◆ Extract ◆
The prognosis is generally, but not universally, poor: 1530% may become seizure free and
develop normally or near normally. However, around 60% are left with intractable seizures
(often Lennox-Gastaut syndrome) and two-thirds have severe learning difficulties and/or
behavioural problems.

Dravet syndrome (also called severe myoclonic epilepsy in infancy)
This epilepsy syndrome is increasingly recognised. It is more common in boys. It begins in
the first year of life and affected children are previously normal. The first seizure is usually
febrile. There may be nothing remarkable about the seizure but characteristically it is
complex, being prolonged and/or focal. Febrile status is common. In addition, the provoking
fever is often relatively mild. Indeed in some cases the child may simply be unwell without
clear evidence of a fever. The child recovers as expected but further similar seizures usually
occur, often becoming more and more frequent with time. Some are provoked by non-febrile
illnesses, immunisations, hot baths and even hot weather. During this stage of the condition,
development continues normally. A second stage then ensues, usually in the second or third
year of life, with a polymorphous epilepsy. Seizure types often include myoclonic seizures,
febrile and non-febrile convulsive seizures (tonic-clonic, clonic or hemiconvulsions), atypical
absences and focal seizures. Episodes of convulsive and non-convulsive status epilepticus
may occur. As well as temperature provoking seizures, some patients are photosensitive.
During this stage of the disease development stagnates and there is often a true regression.

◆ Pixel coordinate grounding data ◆

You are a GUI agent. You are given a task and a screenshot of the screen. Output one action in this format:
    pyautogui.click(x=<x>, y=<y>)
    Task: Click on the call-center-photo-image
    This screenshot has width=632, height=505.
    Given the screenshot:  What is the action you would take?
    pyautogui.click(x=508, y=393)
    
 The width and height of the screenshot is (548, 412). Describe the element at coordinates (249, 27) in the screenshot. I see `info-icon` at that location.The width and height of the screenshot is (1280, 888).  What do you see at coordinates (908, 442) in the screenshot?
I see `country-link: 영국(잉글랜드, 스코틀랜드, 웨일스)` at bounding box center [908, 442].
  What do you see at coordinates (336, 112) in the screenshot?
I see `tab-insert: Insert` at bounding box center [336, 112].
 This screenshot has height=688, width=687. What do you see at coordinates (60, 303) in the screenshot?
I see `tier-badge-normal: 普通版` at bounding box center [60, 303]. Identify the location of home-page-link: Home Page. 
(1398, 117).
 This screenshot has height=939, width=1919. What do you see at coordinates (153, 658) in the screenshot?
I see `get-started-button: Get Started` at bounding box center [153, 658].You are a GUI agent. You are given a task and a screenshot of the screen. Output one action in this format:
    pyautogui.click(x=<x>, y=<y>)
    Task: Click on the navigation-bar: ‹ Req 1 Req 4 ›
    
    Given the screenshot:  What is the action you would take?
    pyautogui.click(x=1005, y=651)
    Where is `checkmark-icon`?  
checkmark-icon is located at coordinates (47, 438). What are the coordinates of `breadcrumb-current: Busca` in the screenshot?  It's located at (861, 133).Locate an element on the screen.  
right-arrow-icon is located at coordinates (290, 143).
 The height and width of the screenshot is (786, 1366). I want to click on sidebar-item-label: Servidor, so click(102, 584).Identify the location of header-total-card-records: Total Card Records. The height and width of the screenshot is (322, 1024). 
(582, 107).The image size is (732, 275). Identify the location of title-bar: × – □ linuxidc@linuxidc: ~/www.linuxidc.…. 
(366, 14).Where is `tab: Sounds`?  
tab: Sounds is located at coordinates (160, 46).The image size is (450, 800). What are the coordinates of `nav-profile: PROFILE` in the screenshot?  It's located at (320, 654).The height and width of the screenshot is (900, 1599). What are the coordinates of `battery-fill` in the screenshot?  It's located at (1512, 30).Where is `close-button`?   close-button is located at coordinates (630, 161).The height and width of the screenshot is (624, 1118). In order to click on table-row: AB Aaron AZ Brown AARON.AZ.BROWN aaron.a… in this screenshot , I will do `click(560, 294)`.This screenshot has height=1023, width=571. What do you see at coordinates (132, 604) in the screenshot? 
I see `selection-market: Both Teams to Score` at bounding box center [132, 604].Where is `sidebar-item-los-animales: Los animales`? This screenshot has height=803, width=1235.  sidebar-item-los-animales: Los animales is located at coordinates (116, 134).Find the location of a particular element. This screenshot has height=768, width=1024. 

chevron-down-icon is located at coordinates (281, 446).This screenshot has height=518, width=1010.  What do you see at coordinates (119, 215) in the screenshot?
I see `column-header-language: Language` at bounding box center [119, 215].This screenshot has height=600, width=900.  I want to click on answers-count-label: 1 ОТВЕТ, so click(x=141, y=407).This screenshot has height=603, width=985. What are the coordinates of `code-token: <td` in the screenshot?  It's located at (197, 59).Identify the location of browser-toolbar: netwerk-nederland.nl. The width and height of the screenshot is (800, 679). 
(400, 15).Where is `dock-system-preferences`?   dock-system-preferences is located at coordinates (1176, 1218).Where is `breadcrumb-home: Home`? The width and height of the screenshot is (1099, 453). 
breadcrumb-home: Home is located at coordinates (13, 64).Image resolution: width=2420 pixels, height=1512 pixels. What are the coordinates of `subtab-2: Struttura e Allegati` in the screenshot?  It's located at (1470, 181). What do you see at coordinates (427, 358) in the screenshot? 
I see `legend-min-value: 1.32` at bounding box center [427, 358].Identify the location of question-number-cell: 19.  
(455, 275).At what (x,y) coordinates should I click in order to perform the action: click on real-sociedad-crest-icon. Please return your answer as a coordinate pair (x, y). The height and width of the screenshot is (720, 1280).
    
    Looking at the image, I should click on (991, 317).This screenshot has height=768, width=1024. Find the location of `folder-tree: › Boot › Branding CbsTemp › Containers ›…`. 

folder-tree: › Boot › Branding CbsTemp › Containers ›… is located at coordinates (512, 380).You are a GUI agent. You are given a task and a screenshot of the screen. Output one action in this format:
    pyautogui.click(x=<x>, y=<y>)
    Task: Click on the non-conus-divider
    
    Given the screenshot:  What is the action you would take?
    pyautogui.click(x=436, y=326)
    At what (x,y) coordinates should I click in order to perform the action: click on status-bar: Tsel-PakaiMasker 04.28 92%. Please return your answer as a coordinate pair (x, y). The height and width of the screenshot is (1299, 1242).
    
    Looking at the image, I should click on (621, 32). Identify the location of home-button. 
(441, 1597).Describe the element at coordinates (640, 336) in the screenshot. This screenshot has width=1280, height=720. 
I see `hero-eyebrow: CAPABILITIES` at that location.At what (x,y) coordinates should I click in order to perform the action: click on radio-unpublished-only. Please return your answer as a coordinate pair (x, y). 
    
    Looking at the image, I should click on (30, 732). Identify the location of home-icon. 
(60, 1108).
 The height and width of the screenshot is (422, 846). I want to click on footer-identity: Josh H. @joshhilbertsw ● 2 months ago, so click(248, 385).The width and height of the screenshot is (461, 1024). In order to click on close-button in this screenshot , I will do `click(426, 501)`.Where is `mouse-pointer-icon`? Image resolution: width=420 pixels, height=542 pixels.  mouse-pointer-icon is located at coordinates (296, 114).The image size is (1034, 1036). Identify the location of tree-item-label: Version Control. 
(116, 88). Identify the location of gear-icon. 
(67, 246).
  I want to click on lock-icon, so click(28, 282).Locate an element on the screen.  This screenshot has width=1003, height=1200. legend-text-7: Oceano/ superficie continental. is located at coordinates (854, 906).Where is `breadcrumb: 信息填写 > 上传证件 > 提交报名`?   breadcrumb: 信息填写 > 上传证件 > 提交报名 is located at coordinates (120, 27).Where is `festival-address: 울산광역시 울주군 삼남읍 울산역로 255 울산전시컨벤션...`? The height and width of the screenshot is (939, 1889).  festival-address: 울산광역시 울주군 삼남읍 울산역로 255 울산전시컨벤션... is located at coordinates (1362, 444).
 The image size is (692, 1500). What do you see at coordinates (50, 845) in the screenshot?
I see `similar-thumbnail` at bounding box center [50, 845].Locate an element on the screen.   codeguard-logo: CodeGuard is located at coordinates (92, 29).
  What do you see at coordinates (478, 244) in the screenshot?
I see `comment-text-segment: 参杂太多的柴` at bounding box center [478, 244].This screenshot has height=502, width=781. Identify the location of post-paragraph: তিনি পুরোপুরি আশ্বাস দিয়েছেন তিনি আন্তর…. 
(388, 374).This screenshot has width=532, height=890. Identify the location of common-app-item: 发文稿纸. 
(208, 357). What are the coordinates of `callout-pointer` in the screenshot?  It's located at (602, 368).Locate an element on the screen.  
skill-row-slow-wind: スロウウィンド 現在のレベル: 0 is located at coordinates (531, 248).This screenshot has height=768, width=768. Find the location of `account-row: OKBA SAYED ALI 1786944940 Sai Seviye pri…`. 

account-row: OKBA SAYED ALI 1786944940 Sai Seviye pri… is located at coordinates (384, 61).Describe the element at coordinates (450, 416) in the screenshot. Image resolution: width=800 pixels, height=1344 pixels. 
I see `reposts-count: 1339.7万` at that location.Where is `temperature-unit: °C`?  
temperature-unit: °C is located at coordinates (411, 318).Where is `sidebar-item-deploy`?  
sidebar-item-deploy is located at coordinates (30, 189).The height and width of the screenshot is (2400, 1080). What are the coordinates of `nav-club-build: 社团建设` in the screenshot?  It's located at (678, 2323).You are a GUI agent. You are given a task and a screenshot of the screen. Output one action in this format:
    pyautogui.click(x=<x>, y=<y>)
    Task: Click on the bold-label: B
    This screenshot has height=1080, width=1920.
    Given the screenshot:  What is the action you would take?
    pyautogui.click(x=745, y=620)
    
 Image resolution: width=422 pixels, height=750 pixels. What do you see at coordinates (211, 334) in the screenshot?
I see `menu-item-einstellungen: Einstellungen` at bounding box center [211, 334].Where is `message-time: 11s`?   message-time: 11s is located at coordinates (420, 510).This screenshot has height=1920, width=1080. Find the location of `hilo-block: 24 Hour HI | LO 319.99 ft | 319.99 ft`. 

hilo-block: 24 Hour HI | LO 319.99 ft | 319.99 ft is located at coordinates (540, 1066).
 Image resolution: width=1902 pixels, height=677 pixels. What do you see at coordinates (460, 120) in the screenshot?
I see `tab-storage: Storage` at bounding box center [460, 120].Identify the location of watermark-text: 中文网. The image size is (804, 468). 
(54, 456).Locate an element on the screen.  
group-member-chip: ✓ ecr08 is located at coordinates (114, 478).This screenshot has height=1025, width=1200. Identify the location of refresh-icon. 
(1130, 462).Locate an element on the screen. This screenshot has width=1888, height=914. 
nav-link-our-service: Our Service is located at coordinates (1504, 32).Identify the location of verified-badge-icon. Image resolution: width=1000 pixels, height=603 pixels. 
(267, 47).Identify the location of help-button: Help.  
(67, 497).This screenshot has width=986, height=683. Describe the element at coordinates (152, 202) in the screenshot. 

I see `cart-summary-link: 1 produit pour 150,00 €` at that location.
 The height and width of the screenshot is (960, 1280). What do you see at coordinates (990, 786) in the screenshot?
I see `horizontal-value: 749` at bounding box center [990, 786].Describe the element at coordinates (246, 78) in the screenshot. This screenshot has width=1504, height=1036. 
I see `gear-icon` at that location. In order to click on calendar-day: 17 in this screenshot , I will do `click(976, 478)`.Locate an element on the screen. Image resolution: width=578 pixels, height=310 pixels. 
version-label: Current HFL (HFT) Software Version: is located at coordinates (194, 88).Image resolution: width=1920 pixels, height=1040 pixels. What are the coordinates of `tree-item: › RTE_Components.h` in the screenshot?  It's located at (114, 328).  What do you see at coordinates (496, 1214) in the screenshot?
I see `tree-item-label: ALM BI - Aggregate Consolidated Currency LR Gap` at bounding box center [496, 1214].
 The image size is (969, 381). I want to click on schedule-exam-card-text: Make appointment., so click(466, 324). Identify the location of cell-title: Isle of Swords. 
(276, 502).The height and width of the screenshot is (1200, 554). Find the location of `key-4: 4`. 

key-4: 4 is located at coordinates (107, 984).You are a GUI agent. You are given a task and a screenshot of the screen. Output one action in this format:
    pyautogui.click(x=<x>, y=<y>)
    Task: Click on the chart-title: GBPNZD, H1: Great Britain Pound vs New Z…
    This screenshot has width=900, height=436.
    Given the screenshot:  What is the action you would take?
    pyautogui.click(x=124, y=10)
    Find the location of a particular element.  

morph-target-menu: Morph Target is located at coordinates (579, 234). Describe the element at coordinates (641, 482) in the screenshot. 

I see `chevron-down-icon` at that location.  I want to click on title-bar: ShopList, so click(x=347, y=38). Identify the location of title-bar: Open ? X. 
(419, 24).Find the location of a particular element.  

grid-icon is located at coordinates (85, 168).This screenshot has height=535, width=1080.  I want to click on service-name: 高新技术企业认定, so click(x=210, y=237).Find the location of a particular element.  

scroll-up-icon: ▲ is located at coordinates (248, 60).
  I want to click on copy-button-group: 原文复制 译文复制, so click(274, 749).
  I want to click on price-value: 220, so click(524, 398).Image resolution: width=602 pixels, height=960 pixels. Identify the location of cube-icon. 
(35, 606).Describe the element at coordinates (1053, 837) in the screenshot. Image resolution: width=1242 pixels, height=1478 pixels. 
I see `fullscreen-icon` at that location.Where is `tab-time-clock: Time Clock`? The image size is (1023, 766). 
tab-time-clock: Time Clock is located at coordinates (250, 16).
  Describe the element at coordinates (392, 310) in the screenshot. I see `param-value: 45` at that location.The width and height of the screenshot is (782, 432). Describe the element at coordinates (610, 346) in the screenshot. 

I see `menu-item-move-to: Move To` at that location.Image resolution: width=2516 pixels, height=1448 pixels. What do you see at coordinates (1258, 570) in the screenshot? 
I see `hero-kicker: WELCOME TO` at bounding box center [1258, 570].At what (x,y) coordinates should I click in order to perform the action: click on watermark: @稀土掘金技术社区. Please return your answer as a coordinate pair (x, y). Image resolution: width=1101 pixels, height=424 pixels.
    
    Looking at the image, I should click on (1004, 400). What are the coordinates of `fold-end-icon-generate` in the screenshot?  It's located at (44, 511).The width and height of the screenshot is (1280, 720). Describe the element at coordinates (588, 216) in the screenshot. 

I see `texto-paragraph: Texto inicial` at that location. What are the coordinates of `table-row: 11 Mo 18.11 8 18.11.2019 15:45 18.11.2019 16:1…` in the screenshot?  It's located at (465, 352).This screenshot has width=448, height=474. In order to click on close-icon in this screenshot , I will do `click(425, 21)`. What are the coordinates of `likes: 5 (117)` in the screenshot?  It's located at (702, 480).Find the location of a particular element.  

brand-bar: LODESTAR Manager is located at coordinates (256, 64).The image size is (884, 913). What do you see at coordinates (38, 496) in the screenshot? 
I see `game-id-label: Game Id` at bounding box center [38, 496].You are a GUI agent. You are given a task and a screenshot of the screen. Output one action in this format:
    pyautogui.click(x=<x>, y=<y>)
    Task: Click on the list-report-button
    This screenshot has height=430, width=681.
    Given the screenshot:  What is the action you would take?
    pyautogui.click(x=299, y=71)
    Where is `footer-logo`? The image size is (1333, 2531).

◆ Your goal ◆
Can you retype the whole epilepsy passage above, word for word?

◆ Result of this exercise ◆
The prognosis is generally, but not universally, poor: 1530% may become seizure free and
develop normally or near normally. However, around 60% are left with intractable seizures
(often Lennox-Gastaut syndrome) and two-thirds have severe learning difficulties and/or
behavioural problems.

Dravet syndrome (also called severe myoclonic epilepsy in infancy)
This epilepsy syndrome is increasingly recognised. It is more common in boys. It begins in
the first year of life and affected children are previously normal. The first seizure is usually
febrile. There may be nothing remarkable about the seizure but characteristically it is
complex, being prolonged and/or focal. Febrile status is common. In addition, the provoking
fever is often relatively mild. Indeed in some cases the child may simply be unwell without
clear evidence of a fever. The child recovers as expected but further similar seizures usually
occur, often becoming more and more frequent with time. Some are provoked by non-febrile
illnesses, immunisations, hot baths and even hot weather. During this stage of the condition,
development continues normally. A second stage then ensues, usually in the second or third
year of life, with a polymorphous epilepsy. Seizure types often include myoclonic seizures,
febrile and non-febrile convulsive seizures (tonic-clonic, clonic or hemiconvulsions), atypical
absences and focal seizures. Episodes of convulsive and non-convulsive status epilepticus
may occur. As well as temperature provoking seizures, some patients are photosensitive.
During this stage of the disease development stagnates and there is often a true regression.